PASSAGE SHOWN:
******

Created attachment 190146 [details] the fix.
Created attachment 190147 [details] For consuming storage space to test the quota.
Comment on attachment 190146 [details] the fix. View in context: https://bugs.webkit.org/attachment.cgi?id=190146&action=review > Source/WebCore/ChangeLog:8 > + cached file size values. Maybe I should add a comment to say that this is #ifdef'ed out for chromium because listDirectory() if not implemented in FileSystemChromium.cpp.
Comment on attachment 190146 [details] the fix. View in context: https://bugs.webkit.org/attachment.cgi?id=190146&action=review > Source/WebCore/Modules/webdatabase/DatabaseTracker.cpp:297 > +#if !PLATFORM(CHROMIUM) This file is not compiled in chromium so there shouldn't be a need for this guard. > Source/WebCore/Modules/webdatabase/OriginUsageRecord.cpp:39 > +#if PLATFORM(CHROMIUM) Ditto, not compiled in chromium.
Comment on attachment 190146 [details] the fix. Attachment 190146 [details] did not pass mac-wk2-ews (mac-wk2): Output: http://queues.webkit.org/results/16752526
Comment on attachment 190146 [details] the fix. I'll redo the patch since chromium doesn't need the deprecated code, and to fix the release build failure.
Comment on attachment 190146 [details] the fix. View in context: https://bugs.webkit.org/attachment.cgi?id=190146&action=review Would be nice to get rid of all the quota cache code, since it's defunct now. > Source/WebCore/ChangeLog:11 > + The performance difference for this changes is a 1.6% degradation > + per additional database whose size needs to be fetched. You should clarify that this is a worst-case performance difference. Your benchmark measured stat overhead vs ~16 bytes of storage. Most transactions do more work than that.
Created attachment 190190 [details] updated fix patch.
Comment on attachment 190190 [details] updated fix patch. r=me
Thanks for the review. Landed in r144006: <http://trac.webkit.org/changeset/144006>.

******

WHAT TO PRODUCE: In the patch review thread, what revision number did the fix land in?

DATASET EXCERPT:

******

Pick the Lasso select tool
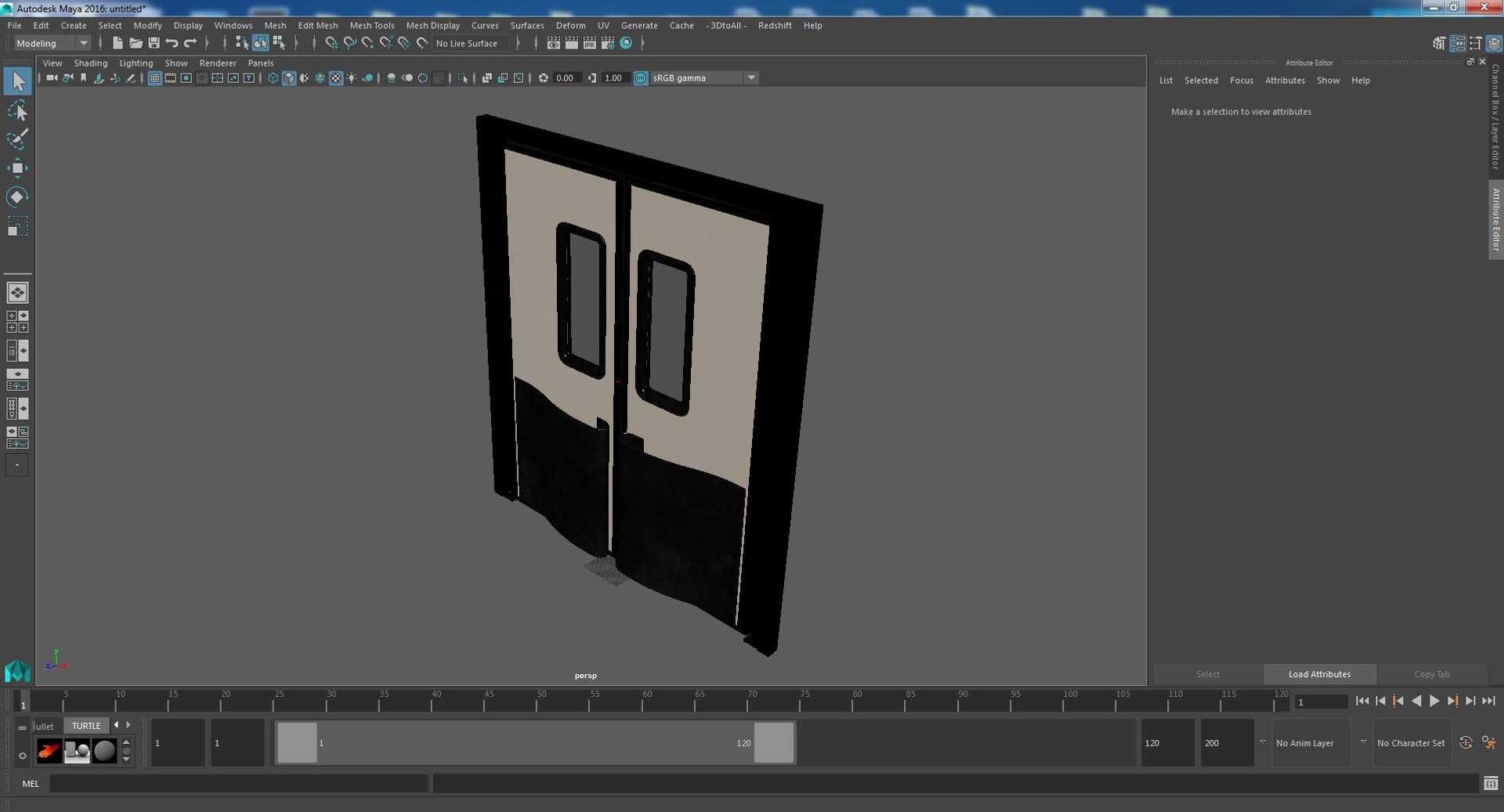 [x=17, y=110]
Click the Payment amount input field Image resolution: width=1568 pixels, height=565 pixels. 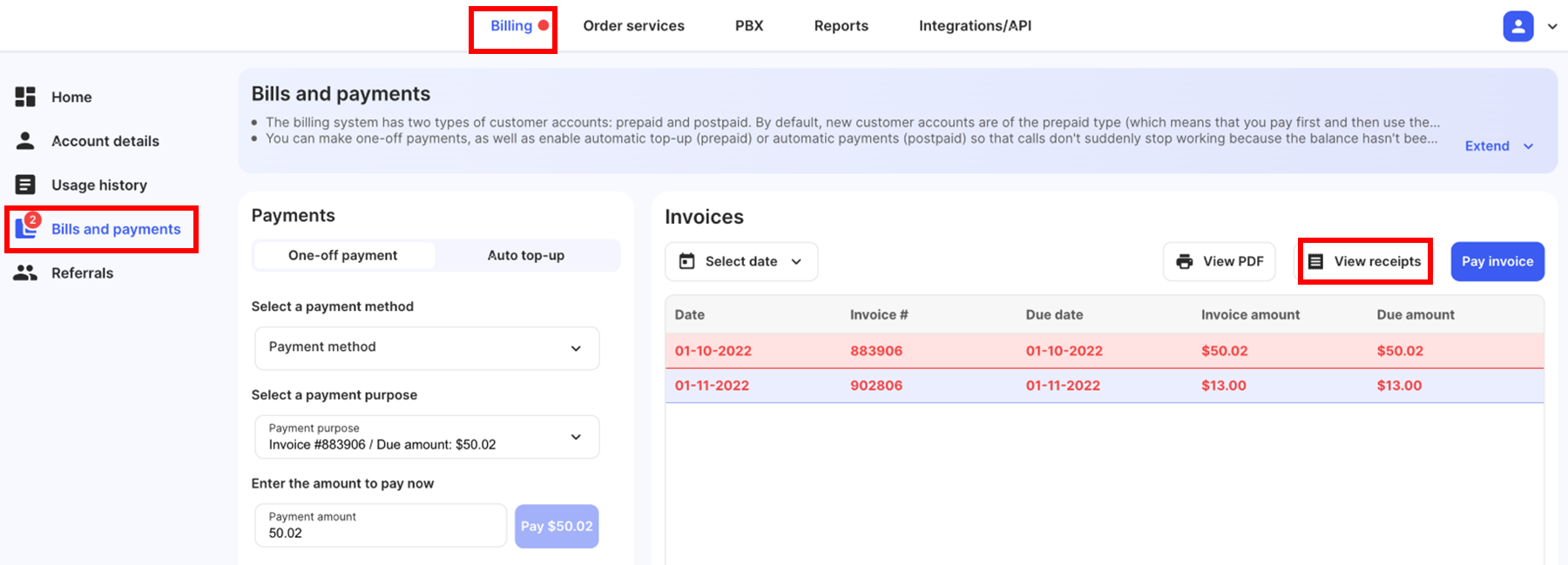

******

FULL ANSWER: r144006